What to Prune and What Not to Prune at Initialization

TL;DR

This paper introduces two novel initialization pruning methods, K-starts and dissipating gradients, that achieve high sparsity in neural networks without retraining or task-specific tuning.

Contribution

It presents new initialization pruning techniques that outperform existing methods in achieving sparsity while preserving network performance.

Findings

Combination of methods outperforms individual approaches and random dropout.

Methods do not require task-specific knowledge or retraining.

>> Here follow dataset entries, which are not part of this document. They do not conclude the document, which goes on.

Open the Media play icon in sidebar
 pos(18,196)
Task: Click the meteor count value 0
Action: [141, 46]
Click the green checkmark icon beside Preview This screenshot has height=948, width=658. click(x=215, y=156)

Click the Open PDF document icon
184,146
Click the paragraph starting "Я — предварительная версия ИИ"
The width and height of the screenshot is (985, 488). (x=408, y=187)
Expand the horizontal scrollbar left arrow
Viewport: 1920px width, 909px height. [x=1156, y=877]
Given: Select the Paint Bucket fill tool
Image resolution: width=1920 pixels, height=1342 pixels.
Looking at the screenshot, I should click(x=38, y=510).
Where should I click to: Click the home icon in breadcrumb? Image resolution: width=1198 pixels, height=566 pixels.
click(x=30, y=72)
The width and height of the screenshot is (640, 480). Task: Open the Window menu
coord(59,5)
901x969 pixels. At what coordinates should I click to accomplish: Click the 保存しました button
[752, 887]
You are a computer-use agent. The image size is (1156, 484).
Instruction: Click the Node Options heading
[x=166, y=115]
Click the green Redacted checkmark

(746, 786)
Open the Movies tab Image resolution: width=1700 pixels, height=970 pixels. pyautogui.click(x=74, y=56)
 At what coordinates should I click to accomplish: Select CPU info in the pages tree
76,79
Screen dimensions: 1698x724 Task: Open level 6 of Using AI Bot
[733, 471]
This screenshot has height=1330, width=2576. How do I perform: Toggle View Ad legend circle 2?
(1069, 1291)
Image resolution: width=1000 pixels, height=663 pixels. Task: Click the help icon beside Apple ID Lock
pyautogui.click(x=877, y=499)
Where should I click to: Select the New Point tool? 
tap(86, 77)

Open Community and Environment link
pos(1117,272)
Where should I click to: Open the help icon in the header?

Achieves high sparsity with maintained performance.

Abstract

Post-training dropout based approaches achieve high sparsity and are well established means of deciphering problems relating to computational cost and overfitting in Neural Network architectures. Contrastingly, pruning at initialization is still far behind. Initialization pruning is more efficacious when it comes to scaling computation cost of the network. Furthermore, it handles overfitting just as well as post training dropout. In approbation of the above reasons, the paper presents two approaches to prune at initialization. The goal is to achieve higher sparsity while preserving performance. 1) K-starts, begins with k random p-sparse matrices at initialization. In the first couple of epochs the network then determines the "fittest" of these p-sparse matrices in an attempt to find the "lottery ticket" p-sparse network. The approach is adopted from how evolutionary algorithms find the best individual. Depending on the Neural Network architecture, fitness criteria can be based on magnitude of network weights, magnitude of gradient accumulation over an epoch or a combination of both. 2) Dissipating gradients approach, aims at eliminating weights that remain within a fraction of their initial value during the first couple of epochs. Removing weights in this manner despite their magnitude best preserves performance of the network. Contrarily, the approach also takes the most epochs to achieve higher sparsity. 3) Combination of dissipating gradients and kstarts outperforms either methods and random dropout consistently. The benefits of using the provided pertaining approaches are: 1) They do not require specific knowledge of the classification task, fixing of dropout threshold or regularization parameters 2) Retraining of the model is neither necessary nor affects the performance of the p-sparse network.